To me, the C&R distinctly separates me from dealers, as a collector. This license simply facilitates the transfer of weapons from one individual to another across state lines, freeing licensed dealers from this burdensome process. Once transfered, those weapons are private property and not under the regulation of the federal government (note I did not say surveillance).

Dealers, tell me if I am way off on my line of understanding here.

Technosavant
November 11, 2008, 09:24 PM
To me, the C&R distinctly separates me from dealers, as a collector. This license simply facilitates the transfer of weapons from one individual to another across state lines, freeing licensed dealers from this burdensome process. Once transfered, those weapons are private property and not under the regulation of the federal government (note I did not say surveillance).


Mostly right, depending on what you mean by "not under the regulation of the federal government." You can transfer it to a non licensee in your state, but you still have to log it (because with the license, you have placed YOURSELF under federal regulation).

Those who have federal licenses (and the C&R most certainly is one) have to follow the federal rules.

johnwilliamson062
November 11, 2008, 09:53 PM
My plan is to have this for the initial period(3 years I believe), then let it lapse. By then I will have the vast majority of C&R guns I want. I am just looking for a way to save on FFL transfer fees. After the three years and my license lapses I just keep the book and forget all the extra regulations, right?

EOD Guy
November 12, 2008, 09:11 AM
My plan is to have this for the initial period(3 years I believe), then let it lapse. By then I will have the vast majority of C&R guns I want. I am just looking for a way to save on FFL transfer fees. After the three years and my license lapses I just keep the book and forget all the extra regulations, right?

You don't have to keep your book, if you don't want to. You would no longer be licensed or required to maintain the book or to send it to the BATF.

You can do with it what you wish.

Arquebus
November 12, 2008, 10:45 AM
Disregard.

Hkmp5sd
November 12, 2008, 04:19 PM
To me, the C&R distinctly separates me from dealers, as a collector. This license simply facilitates the transfer of weapons from one individual to another across state lines, freeing licensed dealers from this burdensome process. Once transfered, those weapons are private property and not under the regulation of the federal government (note I did not say surveillance).

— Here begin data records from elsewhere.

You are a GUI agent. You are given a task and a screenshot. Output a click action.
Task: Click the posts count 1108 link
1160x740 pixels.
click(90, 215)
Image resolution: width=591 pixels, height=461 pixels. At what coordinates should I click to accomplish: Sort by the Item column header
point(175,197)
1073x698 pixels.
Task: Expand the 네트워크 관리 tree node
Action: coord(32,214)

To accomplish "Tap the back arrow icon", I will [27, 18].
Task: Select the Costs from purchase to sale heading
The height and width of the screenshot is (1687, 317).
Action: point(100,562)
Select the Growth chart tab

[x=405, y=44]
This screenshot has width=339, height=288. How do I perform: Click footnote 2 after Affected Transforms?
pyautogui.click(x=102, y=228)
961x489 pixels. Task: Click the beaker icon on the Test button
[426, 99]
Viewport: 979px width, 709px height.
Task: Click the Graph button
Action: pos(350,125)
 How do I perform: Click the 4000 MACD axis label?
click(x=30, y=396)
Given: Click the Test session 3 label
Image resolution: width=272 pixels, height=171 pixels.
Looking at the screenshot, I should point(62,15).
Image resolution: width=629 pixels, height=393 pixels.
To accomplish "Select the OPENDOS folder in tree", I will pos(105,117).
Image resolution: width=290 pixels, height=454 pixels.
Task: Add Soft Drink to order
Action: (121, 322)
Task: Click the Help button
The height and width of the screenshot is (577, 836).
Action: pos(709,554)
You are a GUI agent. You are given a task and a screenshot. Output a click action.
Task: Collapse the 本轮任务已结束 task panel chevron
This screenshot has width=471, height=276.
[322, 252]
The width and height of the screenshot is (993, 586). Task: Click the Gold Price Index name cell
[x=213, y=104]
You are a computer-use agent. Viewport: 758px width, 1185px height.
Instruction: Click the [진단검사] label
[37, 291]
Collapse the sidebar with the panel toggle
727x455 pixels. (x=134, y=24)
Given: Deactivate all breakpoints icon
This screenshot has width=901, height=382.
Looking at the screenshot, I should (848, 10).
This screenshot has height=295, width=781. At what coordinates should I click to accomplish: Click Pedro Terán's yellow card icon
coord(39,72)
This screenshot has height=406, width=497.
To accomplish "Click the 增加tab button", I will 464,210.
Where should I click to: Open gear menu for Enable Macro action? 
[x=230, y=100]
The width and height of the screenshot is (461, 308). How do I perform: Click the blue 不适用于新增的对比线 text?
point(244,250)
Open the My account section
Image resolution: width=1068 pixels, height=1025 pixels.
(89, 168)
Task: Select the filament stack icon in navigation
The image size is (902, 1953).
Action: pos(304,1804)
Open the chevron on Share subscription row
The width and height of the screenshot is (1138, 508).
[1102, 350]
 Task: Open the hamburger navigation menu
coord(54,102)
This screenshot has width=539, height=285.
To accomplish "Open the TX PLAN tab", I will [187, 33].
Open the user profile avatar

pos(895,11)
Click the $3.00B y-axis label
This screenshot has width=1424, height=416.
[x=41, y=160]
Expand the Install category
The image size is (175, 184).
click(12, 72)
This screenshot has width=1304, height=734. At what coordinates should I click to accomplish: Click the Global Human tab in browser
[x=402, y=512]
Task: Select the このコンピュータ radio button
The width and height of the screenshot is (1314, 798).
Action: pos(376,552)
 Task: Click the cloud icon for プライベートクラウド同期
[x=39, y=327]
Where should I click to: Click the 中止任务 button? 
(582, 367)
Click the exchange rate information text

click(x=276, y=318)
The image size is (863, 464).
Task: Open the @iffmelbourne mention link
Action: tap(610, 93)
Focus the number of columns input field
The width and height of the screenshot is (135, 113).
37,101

Note that it is the "if the gun ever was transferred across state lines" that the government uses to regulate guns after they are initially sold. For example, it is a federal crime to knowingly sell your firearm to a convicted felon or someone you know is planning on using it in a crime. They also decided after a few years on the market, that Street Sweeper shotgun you bought was suddenly a Destructive Device and had to be registered.


It is the same "commerce clause" that they use to regulate machineguns. In theory, if you manufactured a machinegun from scratch in your home state, if would be exempt from federal regulation. With the exception of a single court decision, the government does not agree with you.